Where your caller fails to make a recognised choice, they should be automatically diverted to an employee. This should automatically be done once the options have been presented twice.
If it is necessary to transfer the caller to a different section or organisation during a call, avoid gathering unnecessary information or repetition.
For example, where the caller has provided you with their name or contact details, you should pass this information onto the employee in the other section.
Information that is important to the caller should be presented at the beginning of the automated response options. This is to ensure that the caller is not provided with too much information, which would make instructions harder to follow.
Options should be presented in order of importance. This should be based on the types of calls that you most commonly receive.
The options provided should be those that are most frequently used by your callers. This is to avoid providing an exhaustive list.
Make a statement at the start of the call identifying how many options the caller will be asked to choose from.

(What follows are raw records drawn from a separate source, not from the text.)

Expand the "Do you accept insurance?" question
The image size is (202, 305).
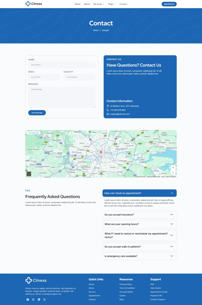pos(140,215)
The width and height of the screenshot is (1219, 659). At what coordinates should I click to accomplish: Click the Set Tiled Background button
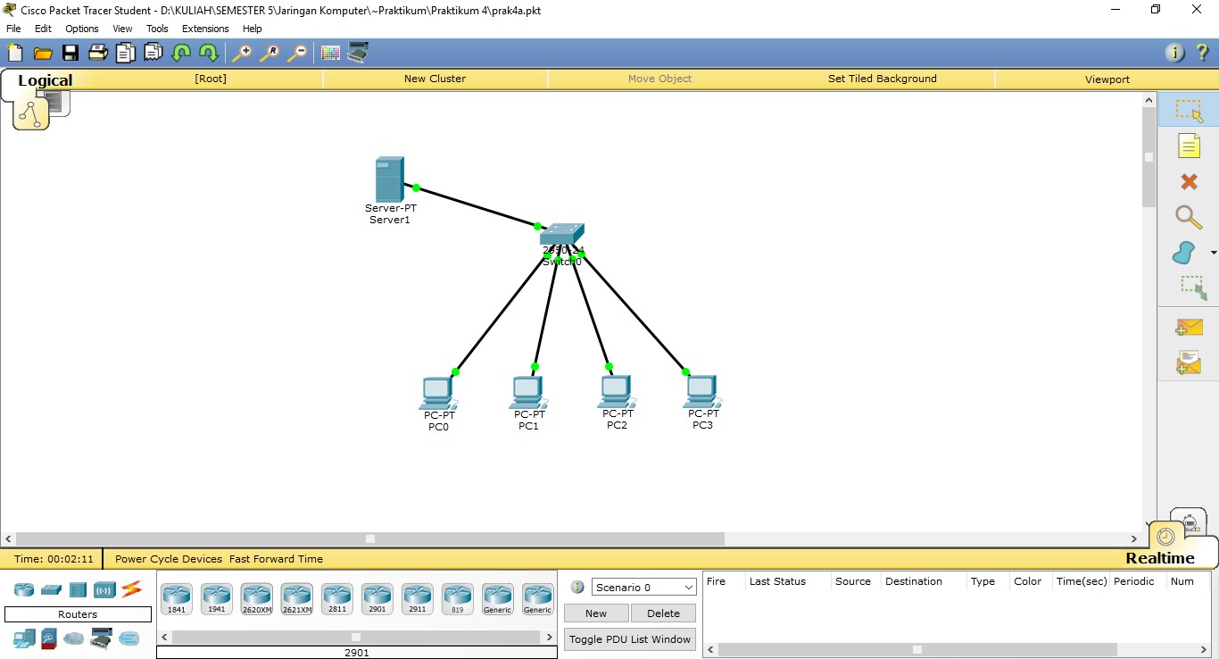point(882,79)
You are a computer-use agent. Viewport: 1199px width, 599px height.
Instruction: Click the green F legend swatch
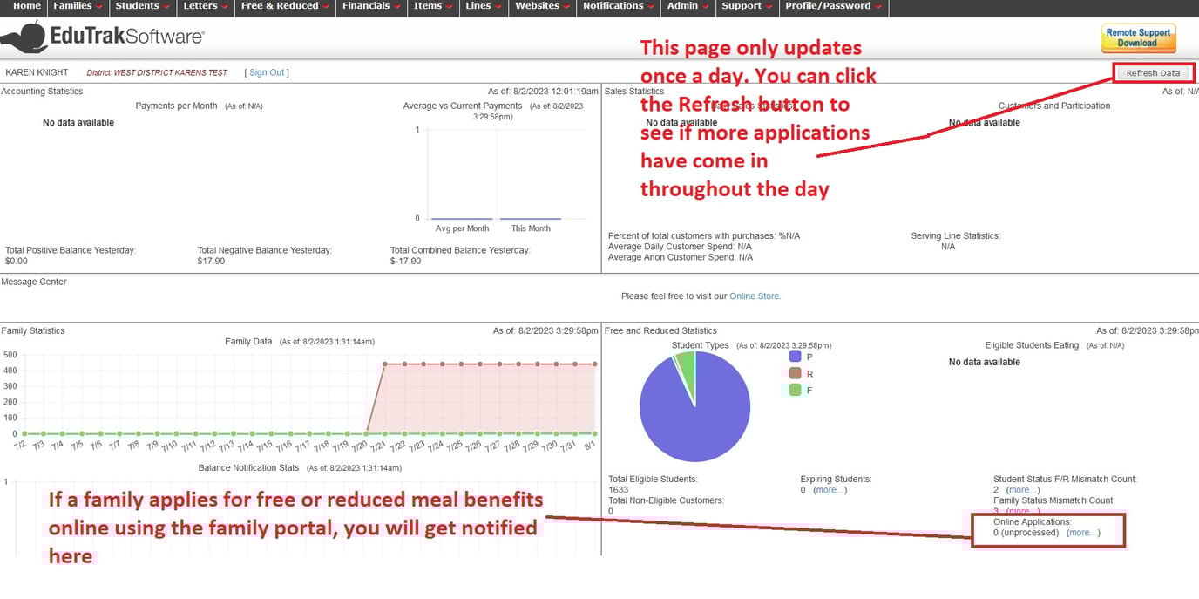click(795, 390)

Where your caller is placed on hold by the system, music or an alternative signal should be given, to let the caller know they are on hold.
Where possible give the caller an indication of wait time or queue size.
Provide an alternative channel for members of the public who are not able to use telephone based systems. For example, SMS messaging based communication.
Put details of call routing or IVR on your website and where required in print. This will help members of the public see what their options are and help them choose the option that is most suitable for their query.